(Records from a collection)
◇ ◇ ◇ ◇ ◇ ◇ ◇

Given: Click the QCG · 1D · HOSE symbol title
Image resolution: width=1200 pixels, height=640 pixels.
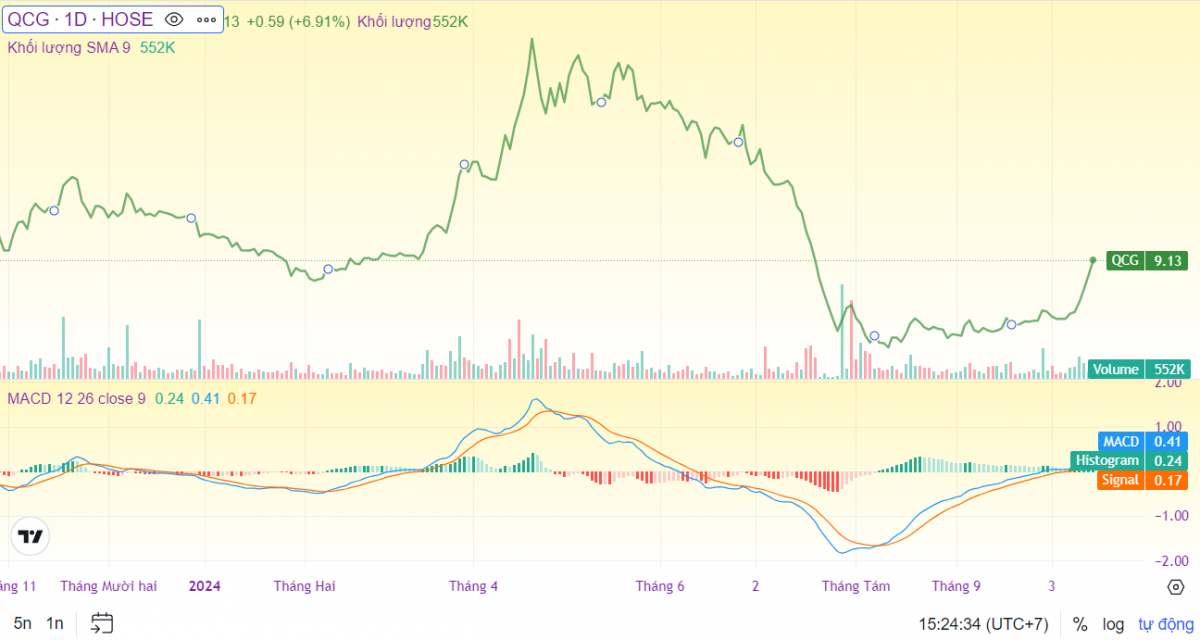Looking at the screenshot, I should click(x=81, y=19).
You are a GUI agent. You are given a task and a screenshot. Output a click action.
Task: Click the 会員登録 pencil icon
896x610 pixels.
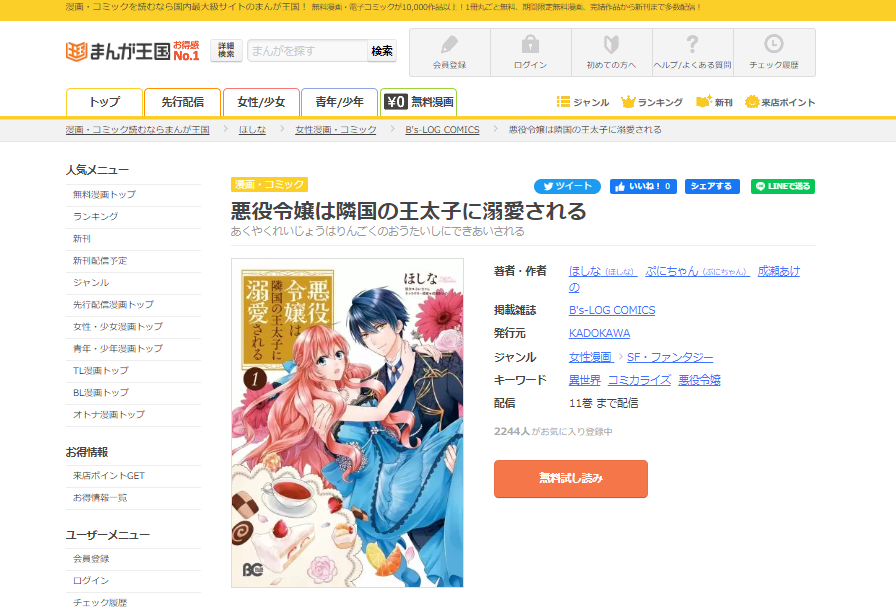click(449, 45)
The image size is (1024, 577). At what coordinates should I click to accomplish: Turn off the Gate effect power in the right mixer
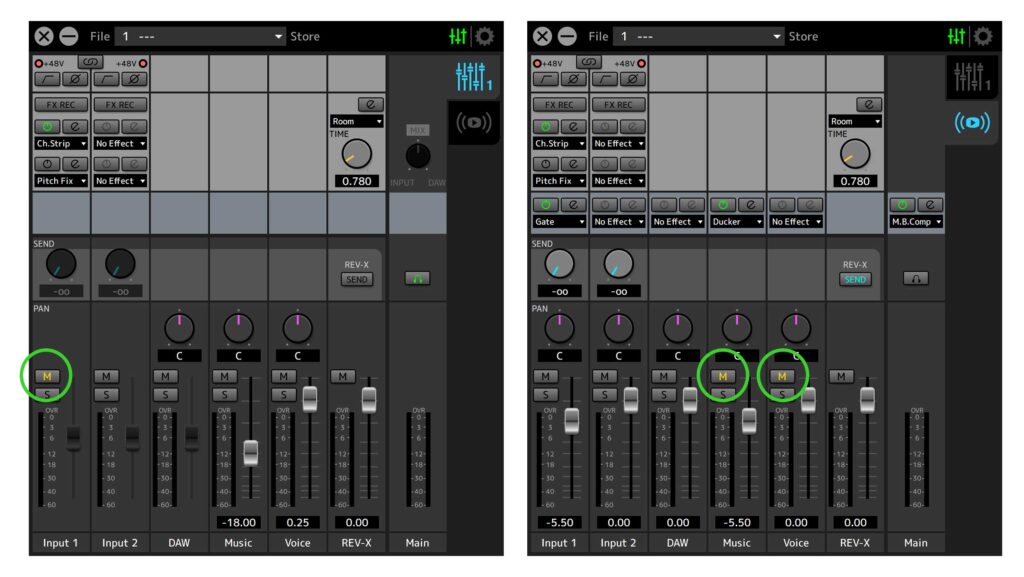click(x=547, y=204)
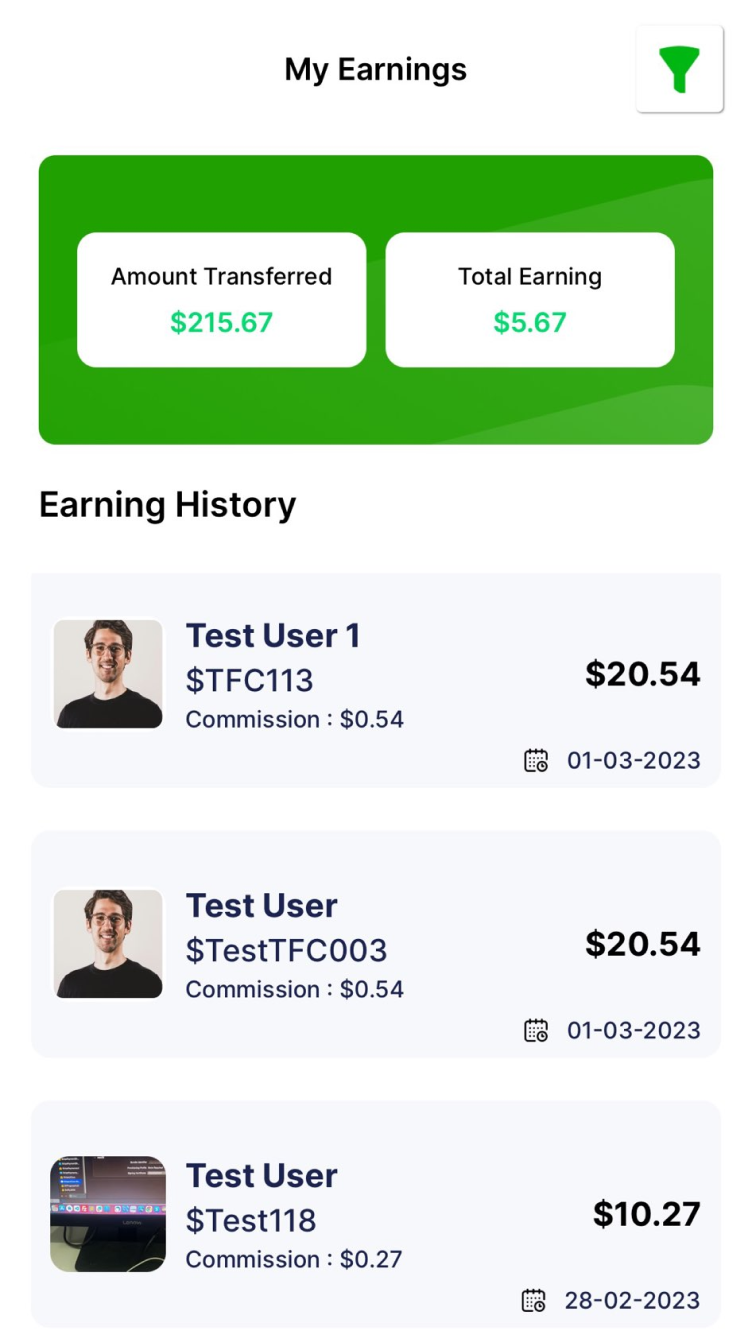Open the green filter funnel icon
The height and width of the screenshot is (1334, 752).
click(x=679, y=69)
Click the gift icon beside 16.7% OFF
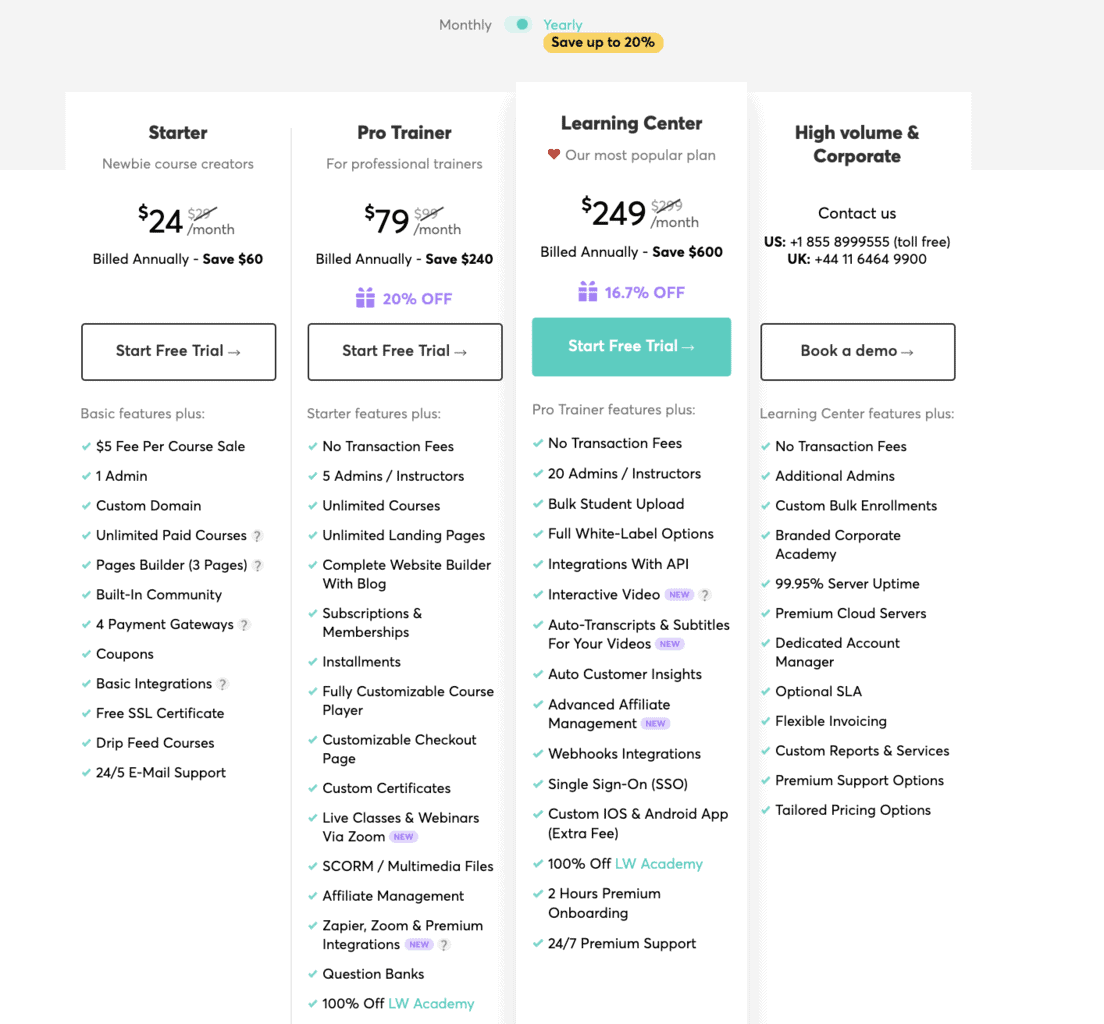Screen dimensions: 1104x1024 pos(589,292)
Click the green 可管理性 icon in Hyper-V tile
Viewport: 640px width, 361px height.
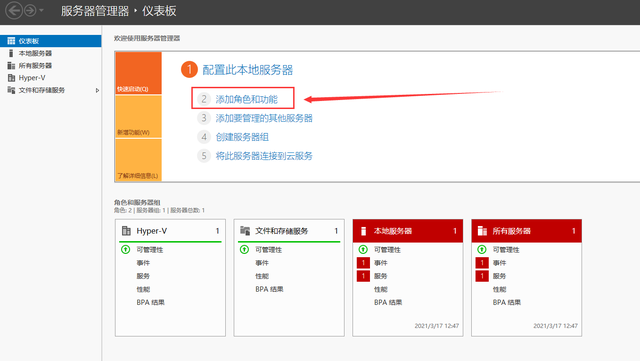coord(126,250)
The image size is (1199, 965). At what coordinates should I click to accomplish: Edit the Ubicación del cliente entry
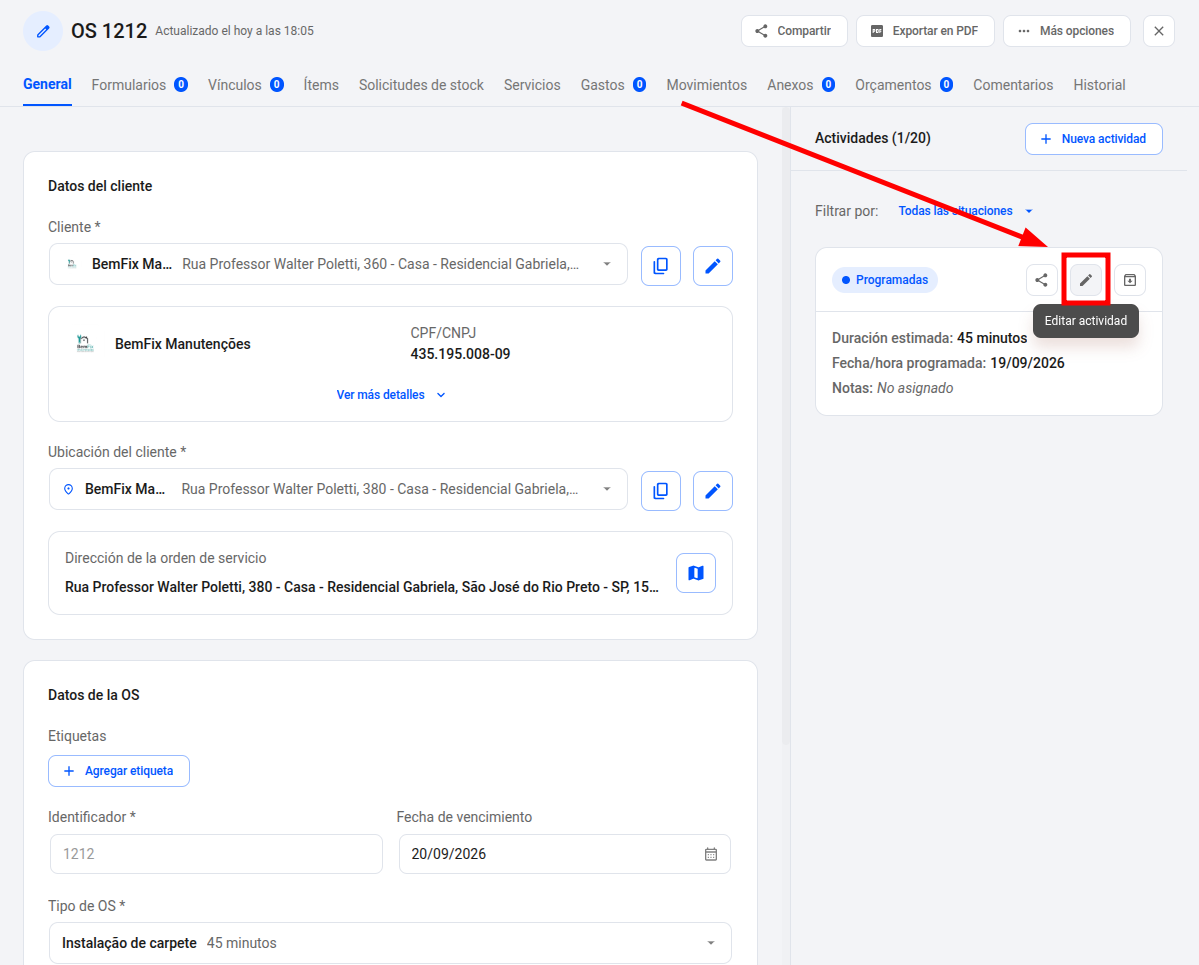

◇ ◇ ◇ ◇ ◇ ◇ ◇

### [What is required]
Your copy should run from the line that has "Viewport: 640px width, 361px height." through the last line above, exactly, with both ends in and pictures out.

### [Task result]
Viewport: 640px width, 361px height.
coord(126,250)
The image size is (1199, 965). At what coordinates should I click to accomplish: Edit the Ubicación del cliente entry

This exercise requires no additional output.